Copy the records below exactly as they appear.

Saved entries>
________________________

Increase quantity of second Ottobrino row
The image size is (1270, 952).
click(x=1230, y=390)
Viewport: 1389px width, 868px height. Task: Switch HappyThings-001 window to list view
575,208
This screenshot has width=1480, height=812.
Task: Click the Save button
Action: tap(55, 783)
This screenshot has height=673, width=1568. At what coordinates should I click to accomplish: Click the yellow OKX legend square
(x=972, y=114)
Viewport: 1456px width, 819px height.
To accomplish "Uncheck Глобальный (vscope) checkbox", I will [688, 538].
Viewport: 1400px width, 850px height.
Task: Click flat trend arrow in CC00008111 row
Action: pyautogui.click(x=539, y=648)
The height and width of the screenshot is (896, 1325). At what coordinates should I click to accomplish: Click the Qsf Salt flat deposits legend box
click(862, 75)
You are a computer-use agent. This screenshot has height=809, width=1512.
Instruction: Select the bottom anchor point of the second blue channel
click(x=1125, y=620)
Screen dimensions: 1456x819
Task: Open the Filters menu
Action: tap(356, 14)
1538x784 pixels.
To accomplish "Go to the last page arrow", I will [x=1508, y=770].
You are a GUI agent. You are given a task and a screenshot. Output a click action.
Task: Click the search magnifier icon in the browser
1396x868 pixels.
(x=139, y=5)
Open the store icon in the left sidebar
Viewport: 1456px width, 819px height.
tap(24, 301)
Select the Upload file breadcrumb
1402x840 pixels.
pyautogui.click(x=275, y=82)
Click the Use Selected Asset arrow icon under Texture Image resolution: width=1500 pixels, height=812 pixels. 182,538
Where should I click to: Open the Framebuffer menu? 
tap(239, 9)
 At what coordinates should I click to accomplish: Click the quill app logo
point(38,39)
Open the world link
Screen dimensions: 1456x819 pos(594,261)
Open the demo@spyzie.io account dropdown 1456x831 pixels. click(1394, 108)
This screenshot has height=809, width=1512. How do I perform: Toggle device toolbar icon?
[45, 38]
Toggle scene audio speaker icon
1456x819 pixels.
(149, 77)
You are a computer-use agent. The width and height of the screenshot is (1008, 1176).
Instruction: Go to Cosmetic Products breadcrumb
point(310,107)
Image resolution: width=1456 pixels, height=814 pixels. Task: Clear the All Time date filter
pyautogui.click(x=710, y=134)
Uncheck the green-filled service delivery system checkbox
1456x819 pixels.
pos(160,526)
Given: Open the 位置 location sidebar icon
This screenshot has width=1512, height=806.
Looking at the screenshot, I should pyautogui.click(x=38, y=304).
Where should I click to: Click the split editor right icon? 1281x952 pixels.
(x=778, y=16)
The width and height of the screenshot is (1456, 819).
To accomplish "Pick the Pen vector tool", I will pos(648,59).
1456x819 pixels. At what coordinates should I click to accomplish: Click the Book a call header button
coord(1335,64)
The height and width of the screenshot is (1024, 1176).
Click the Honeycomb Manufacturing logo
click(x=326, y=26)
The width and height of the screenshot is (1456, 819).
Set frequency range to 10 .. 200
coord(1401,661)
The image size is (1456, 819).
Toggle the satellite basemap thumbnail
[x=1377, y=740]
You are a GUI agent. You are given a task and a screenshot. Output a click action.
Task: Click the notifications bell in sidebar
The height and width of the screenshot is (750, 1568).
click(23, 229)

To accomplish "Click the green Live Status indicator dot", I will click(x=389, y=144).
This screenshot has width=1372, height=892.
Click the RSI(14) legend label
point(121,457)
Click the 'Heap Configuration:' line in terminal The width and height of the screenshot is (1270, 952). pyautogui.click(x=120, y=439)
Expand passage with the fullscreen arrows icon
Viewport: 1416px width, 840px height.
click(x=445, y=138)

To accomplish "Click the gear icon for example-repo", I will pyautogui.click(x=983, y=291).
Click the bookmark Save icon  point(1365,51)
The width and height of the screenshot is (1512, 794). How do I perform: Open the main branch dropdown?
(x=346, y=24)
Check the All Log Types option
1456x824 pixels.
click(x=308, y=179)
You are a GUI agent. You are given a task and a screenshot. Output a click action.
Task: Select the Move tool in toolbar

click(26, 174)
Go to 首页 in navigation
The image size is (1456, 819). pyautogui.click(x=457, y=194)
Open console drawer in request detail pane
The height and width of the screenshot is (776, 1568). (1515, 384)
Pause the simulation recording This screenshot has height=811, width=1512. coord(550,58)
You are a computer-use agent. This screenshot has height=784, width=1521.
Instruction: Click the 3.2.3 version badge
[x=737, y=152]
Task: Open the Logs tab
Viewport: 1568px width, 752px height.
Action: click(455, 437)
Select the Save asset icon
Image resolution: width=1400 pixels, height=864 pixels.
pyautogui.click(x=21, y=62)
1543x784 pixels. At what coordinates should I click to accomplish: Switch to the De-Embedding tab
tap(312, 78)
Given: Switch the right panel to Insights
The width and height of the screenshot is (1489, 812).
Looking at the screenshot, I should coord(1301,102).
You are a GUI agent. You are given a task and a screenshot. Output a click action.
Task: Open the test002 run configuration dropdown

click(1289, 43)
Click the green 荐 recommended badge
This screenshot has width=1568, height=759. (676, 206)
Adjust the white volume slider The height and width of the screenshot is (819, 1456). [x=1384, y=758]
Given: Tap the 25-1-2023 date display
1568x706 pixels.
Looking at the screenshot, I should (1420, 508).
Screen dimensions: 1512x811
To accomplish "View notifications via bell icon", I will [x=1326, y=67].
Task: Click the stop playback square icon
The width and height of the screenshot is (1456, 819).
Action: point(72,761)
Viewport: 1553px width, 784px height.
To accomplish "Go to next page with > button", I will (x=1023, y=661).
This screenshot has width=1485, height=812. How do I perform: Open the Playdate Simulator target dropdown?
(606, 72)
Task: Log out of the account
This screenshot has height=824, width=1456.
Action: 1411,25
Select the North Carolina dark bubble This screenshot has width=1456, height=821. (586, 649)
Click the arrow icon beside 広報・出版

________________________

EXERCISE SOLUTION>
Increase quantity of second Ottobrino row
The image size is (1270, 952).
click(x=1230, y=390)
Viewport: 1389px width, 868px height. Task: Switch HappyThings-001 window to list view
575,208
This screenshot has width=1480, height=812.
Task: Click the Save button
Action: tap(55, 783)
This screenshot has height=673, width=1568. At what coordinates should I click to accomplish: Click the yellow OKX legend square
(x=972, y=114)
Viewport: 1456px width, 819px height.
To accomplish "Uncheck Глобальный (vscope) checkbox", I will [688, 538].
Viewport: 1400px width, 850px height.
Task: Click flat trend arrow in CC00008111 row
Action: pyautogui.click(x=539, y=648)
The height and width of the screenshot is (896, 1325). At what coordinates should I click to accomplish: Click the Qsf Salt flat deposits legend box
click(862, 75)
You are a computer-use agent. This screenshot has height=809, width=1512.
Instruction: Select the bottom anchor point of the second blue channel
click(x=1125, y=620)
Screen dimensions: 1456x819
Task: Open the Filters menu
Action: tap(356, 14)
1538x784 pixels.
To accomplish "Go to the last page arrow", I will [x=1508, y=770].
You are a GUI agent. You are given a task and a screenshot. Output a click action.
Task: Click the search magnifier icon in the browser
1396x868 pixels.
(x=139, y=5)
Open the store icon in the left sidebar
Viewport: 1456px width, 819px height.
tap(24, 301)
Select the Upload file breadcrumb
1402x840 pixels.
pyautogui.click(x=275, y=82)
Click the Use Selected Asset arrow icon under Texture Image resolution: width=1500 pixels, height=812 pixels. 182,538
Where should I click to: Open the Framebuffer menu? 
tap(239, 9)
 At what coordinates should I click to accomplish: Click the quill app logo
point(38,39)
Open the world link
Screen dimensions: 1456x819 pos(594,261)
Open the demo@spyzie.io account dropdown 1456x831 pixels. click(1394, 108)
This screenshot has height=809, width=1512. How do I perform: Toggle device toolbar icon?
[45, 38]
Toggle scene audio speaker icon
1456x819 pixels.
(149, 77)
You are a computer-use agent. The width and height of the screenshot is (1008, 1176).
Instruction: Go to Cosmetic Products breadcrumb
point(310,107)
Image resolution: width=1456 pixels, height=814 pixels. Task: Clear the All Time date filter
pyautogui.click(x=710, y=134)
Uncheck the green-filled service delivery system checkbox
1456x819 pixels.
pos(160,526)
Given: Open the 位置 location sidebar icon
This screenshot has width=1512, height=806.
Looking at the screenshot, I should pyautogui.click(x=38, y=304).
Where should I click to: Click the split editor right icon? 1281x952 pixels.
(x=778, y=16)
The width and height of the screenshot is (1456, 819).
To accomplish "Pick the Pen vector tool", I will pos(648,59).
1456x819 pixels. At what coordinates should I click to accomplish: Click the Book a call header button
coord(1335,64)
The height and width of the screenshot is (1024, 1176).
Click the Honeycomb Manufacturing logo
click(x=326, y=26)
The width and height of the screenshot is (1456, 819).
Set frequency range to 10 .. 200
coord(1401,661)
The image size is (1456, 819).
Toggle the satellite basemap thumbnail
[x=1377, y=740]
You are a GUI agent. You are given a task and a screenshot. Output a click action.
Task: Click the notifications bell in sidebar
The height and width of the screenshot is (750, 1568).
click(23, 229)

To accomplish "Click the green Live Status indicator dot", I will click(x=389, y=144).
This screenshot has width=1372, height=892.
Click the RSI(14) legend label
point(121,457)
Click the 'Heap Configuration:' line in terminal The width and height of the screenshot is (1270, 952). pyautogui.click(x=120, y=439)
Expand passage with the fullscreen arrows icon
Viewport: 1416px width, 840px height.
click(x=445, y=138)

To accomplish "Click the gear icon for example-repo", I will pyautogui.click(x=983, y=291).
Click the bookmark Save icon  point(1365,51)
The width and height of the screenshot is (1512, 794). How do I perform: Open the main branch dropdown?
(x=346, y=24)
Check the All Log Types option
1456x824 pixels.
click(x=308, y=179)
You are a GUI agent. You are given a task and a screenshot. Output a click action.
Task: Select the Move tool in toolbar

click(26, 174)
Go to 首页 in navigation
The image size is (1456, 819). pyautogui.click(x=457, y=194)
Open console drawer in request detail pane
The height and width of the screenshot is (776, 1568). (1515, 384)
Pause the simulation recording This screenshot has height=811, width=1512. coord(550,58)
You are a computer-use agent. This screenshot has height=784, width=1521.
Instruction: Click the 3.2.3 version badge
[x=737, y=152]
Task: Open the Logs tab
Viewport: 1568px width, 752px height.
Action: click(455, 437)
Select the Save asset icon
Image resolution: width=1400 pixels, height=864 pixels.
pyautogui.click(x=21, y=62)
1543x784 pixels. At what coordinates should I click to accomplish: Switch to the De-Embedding tab
tap(312, 78)
Given: Switch the right panel to Insights
The width and height of the screenshot is (1489, 812).
Looking at the screenshot, I should coord(1301,102).
You are a GUI agent. You are given a task and a screenshot. Output a click action.
Task: Open the test002 run configuration dropdown

click(1289, 43)
Click the green 荐 recommended badge
This screenshot has width=1568, height=759. (676, 206)
Adjust the white volume slider The height and width of the screenshot is (819, 1456). [x=1384, y=758]
Given: Tap the 25-1-2023 date display
1568x706 pixels.
Looking at the screenshot, I should (1420, 508).
Screen dimensions: 1512x811
To accomplish "View notifications via bell icon", I will [x=1326, y=67].
Task: Click the stop playback square icon
The width and height of the screenshot is (1456, 819).
Action: point(72,761)
Viewport: 1553px width, 784px height.
To accomplish "Go to next page with > button", I will (x=1023, y=661).
This screenshot has width=1485, height=812. How do I perform: Open the Playdate Simulator target dropdown?
(606, 72)
Task: Log out of the account
This screenshot has height=824, width=1456.
Action: 1411,25
Select the North Carolina dark bubble This screenshot has width=1456, height=821. (586, 649)
Click the arrow icon beside 広報・出版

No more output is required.